--- RECORD EXTRACTS ---

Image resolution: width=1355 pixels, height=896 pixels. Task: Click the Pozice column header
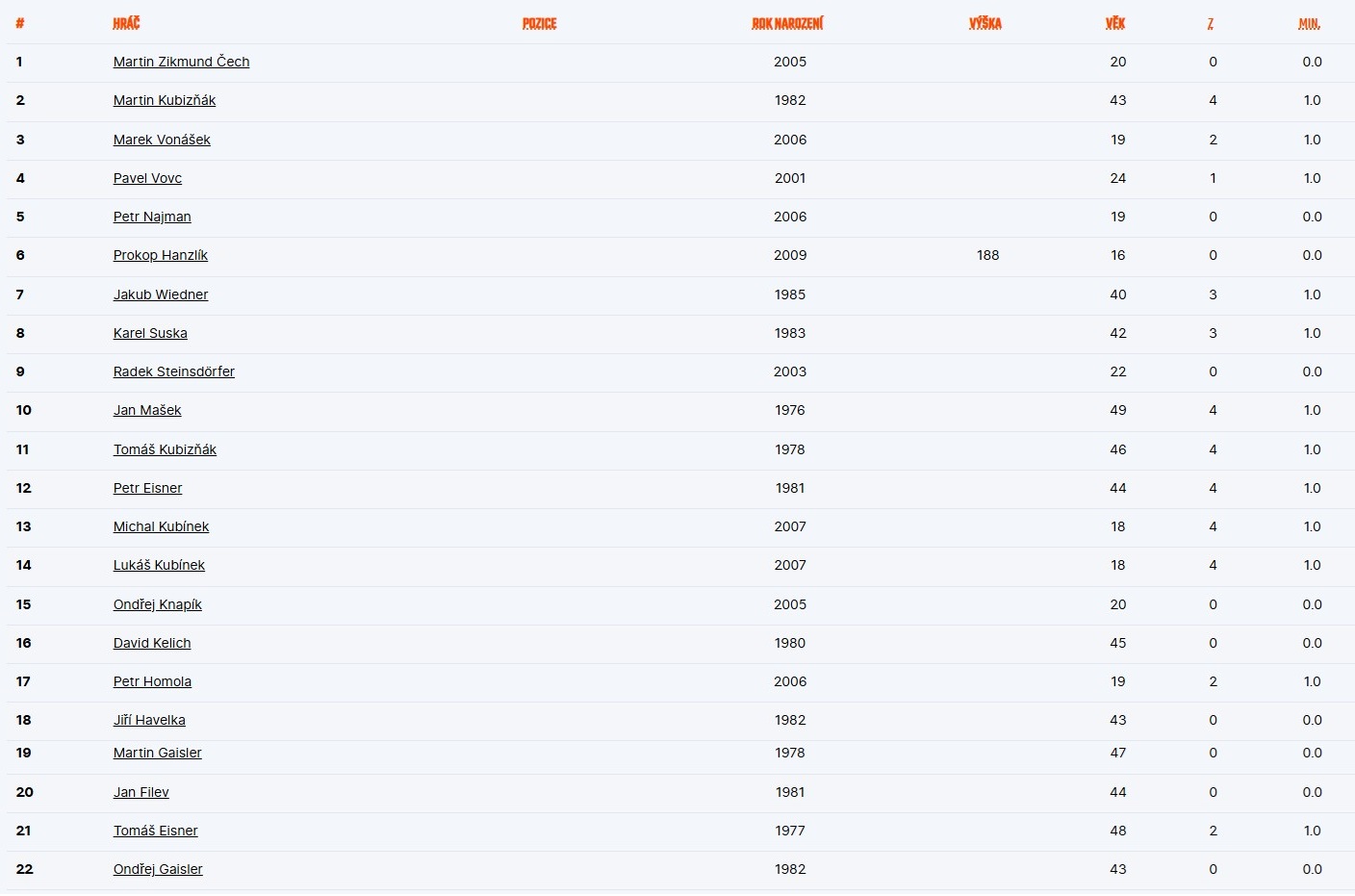(x=539, y=23)
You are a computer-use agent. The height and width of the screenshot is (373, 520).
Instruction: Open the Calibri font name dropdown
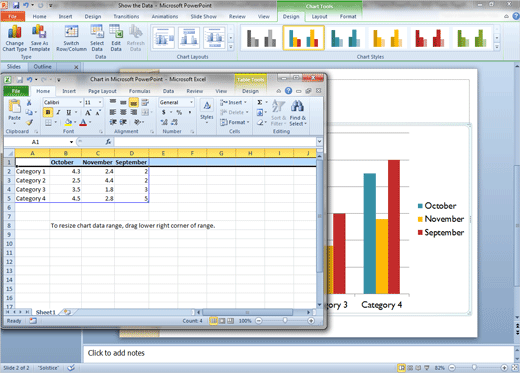tap(80, 102)
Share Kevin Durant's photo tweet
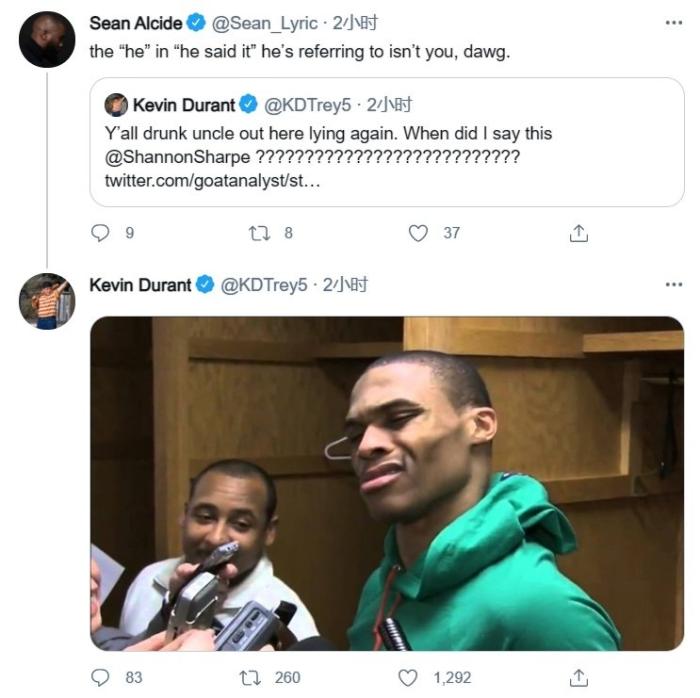 coord(579,677)
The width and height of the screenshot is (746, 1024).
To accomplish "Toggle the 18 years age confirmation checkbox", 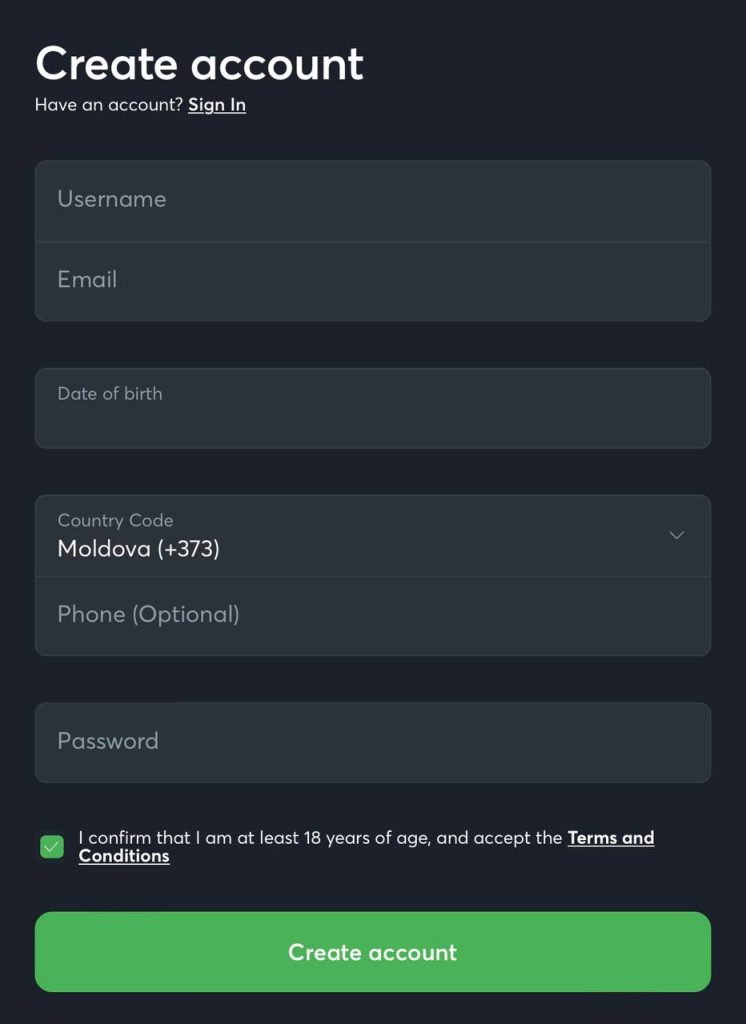I will click(x=52, y=847).
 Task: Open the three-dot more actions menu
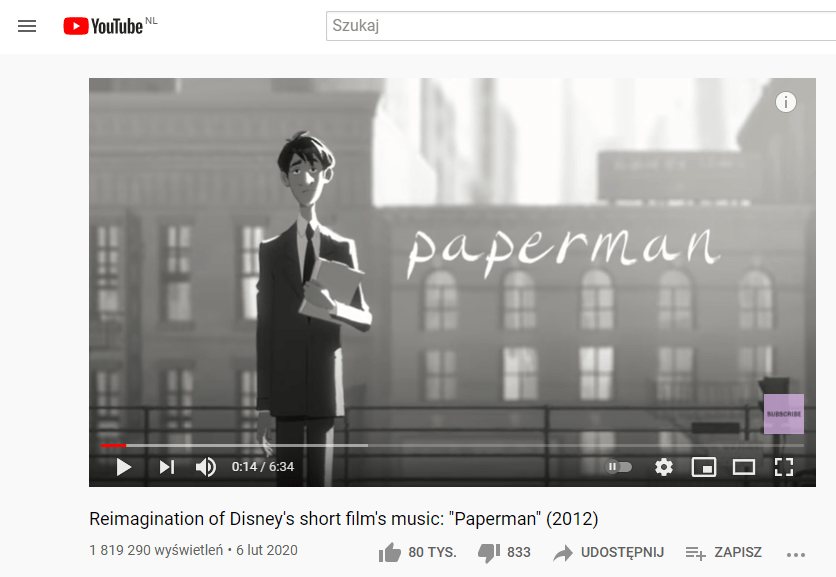[795, 555]
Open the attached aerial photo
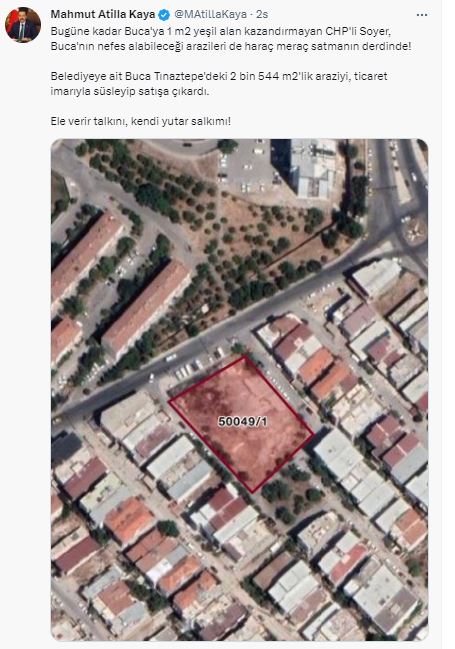Image resolution: width=455 pixels, height=649 pixels. 239,389
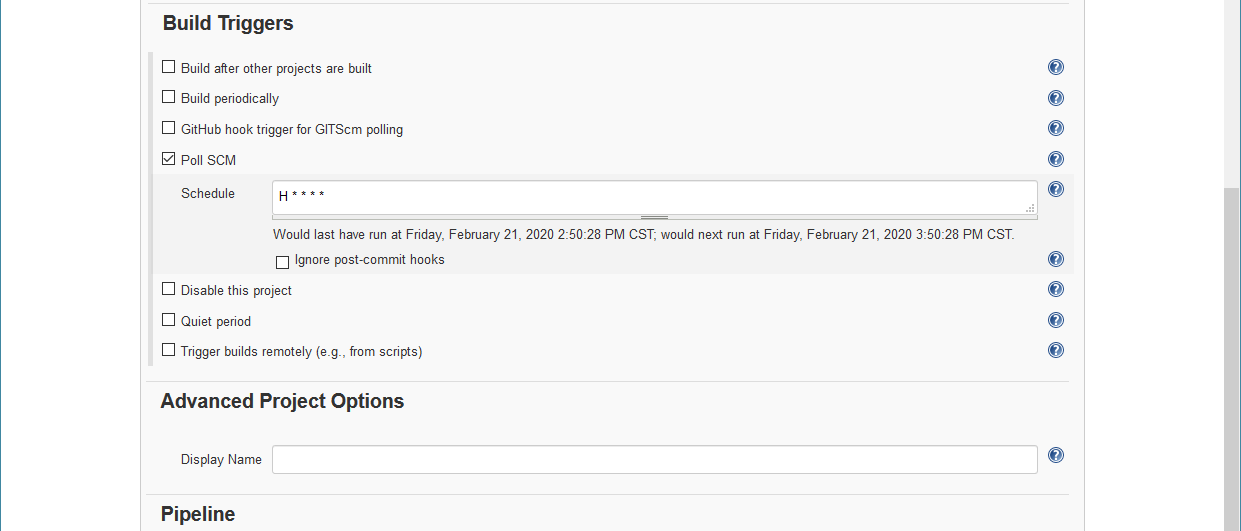The image size is (1241, 531).
Task: Show help for GitHub hook trigger
Action: click(1055, 128)
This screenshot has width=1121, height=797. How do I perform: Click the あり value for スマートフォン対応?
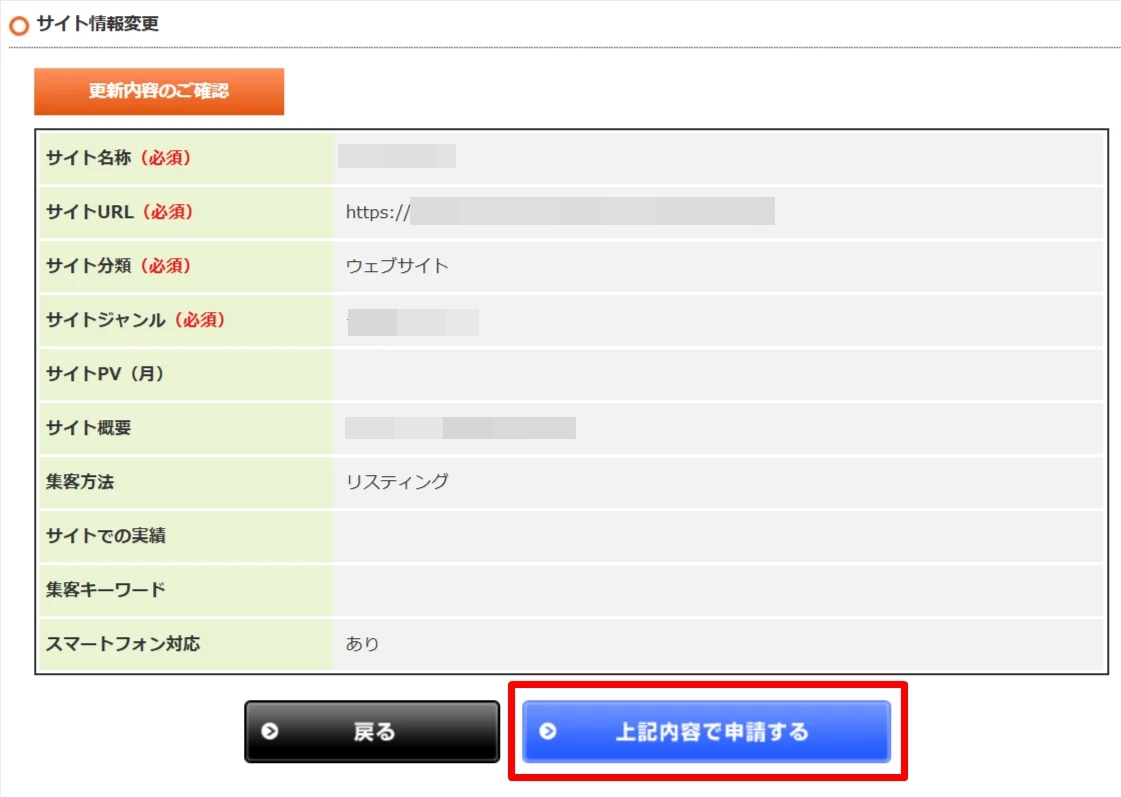tap(364, 644)
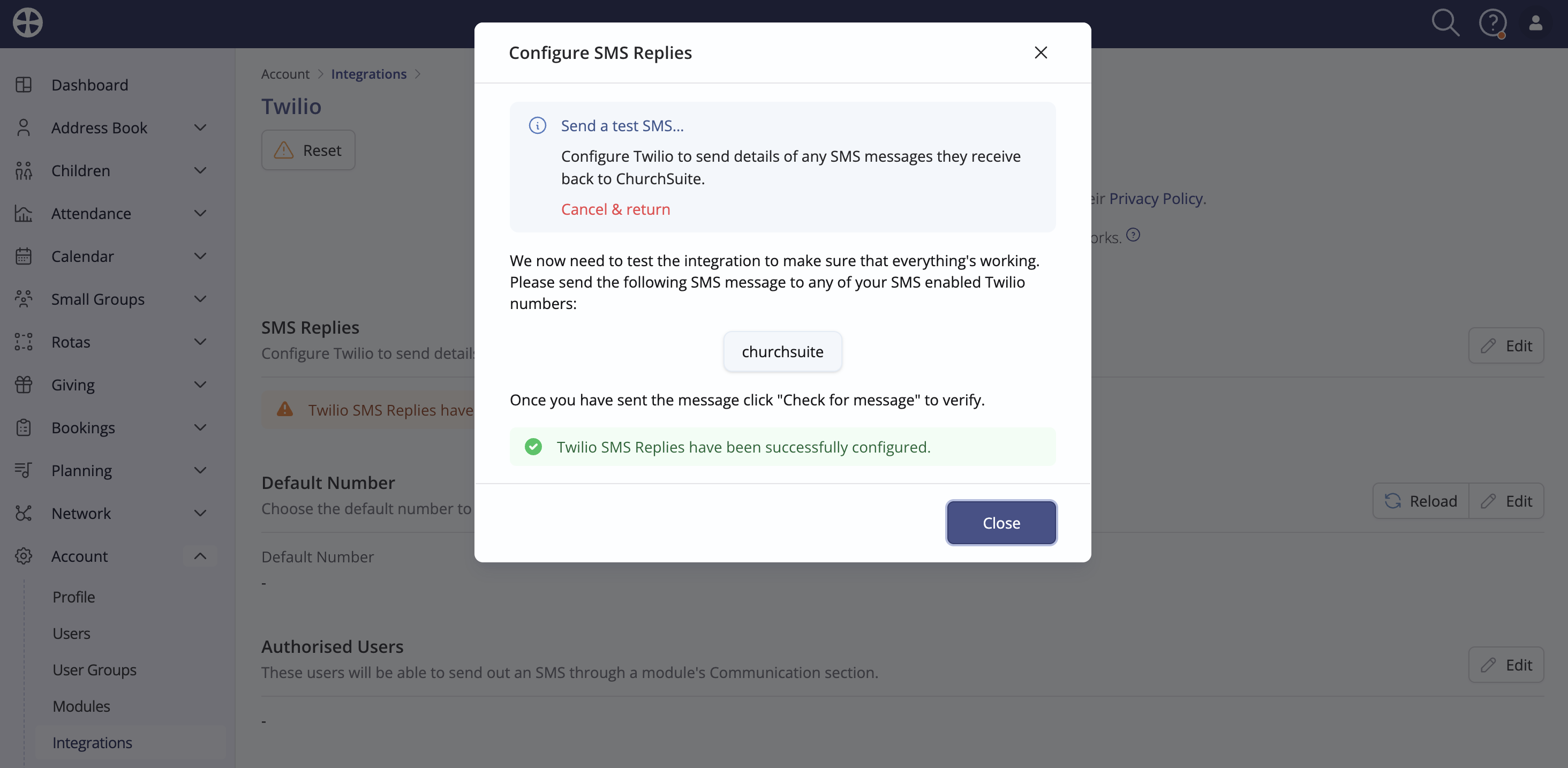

---

Exactly as written, set down the lines from the line holding "This screenshot has" to the last line of the data, both ends included, pictures excluded.

This screenshot has width=1121, height=797. How do I perform: Click the あり value for スマートフォン対応?
tap(364, 644)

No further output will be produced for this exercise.